An analogy is another technique. It shows how two different things are similar. In demonstration, here are my favorites from a funny analogy competition: 1) "He was as tall as a six-foot, three-inch tree." 2) "The hailstones leaped from the pavement, just like maggots when you fry them in hot grease," and 3) "It was an American tradition, like fathers chasing kids around with power tools." Okay, one more, 4) "She grew on him like she was a colony of E. Coli, and he was room-temperature Canadian beef." (For the full list go here.)

Words are both fun and a challenge.

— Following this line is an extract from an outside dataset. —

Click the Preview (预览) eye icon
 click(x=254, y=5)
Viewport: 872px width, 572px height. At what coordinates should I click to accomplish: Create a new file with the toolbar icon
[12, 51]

Set out to write a metaphor or analogy and you'll discover why some people spend hours on a single, simple sentence or phrase.

Now that I've got you all revved up with your tach hitting the red zone you might ease up on the gas pedal; there is a danger. It's called mixed metaphors. Like my  favorite: "An early bird gathers no moss." Don't go there unless you're doing stand-up. :o)

9 comments:

  1. Also useful to throw in a metonymy every once in a while too! LOL!

    B!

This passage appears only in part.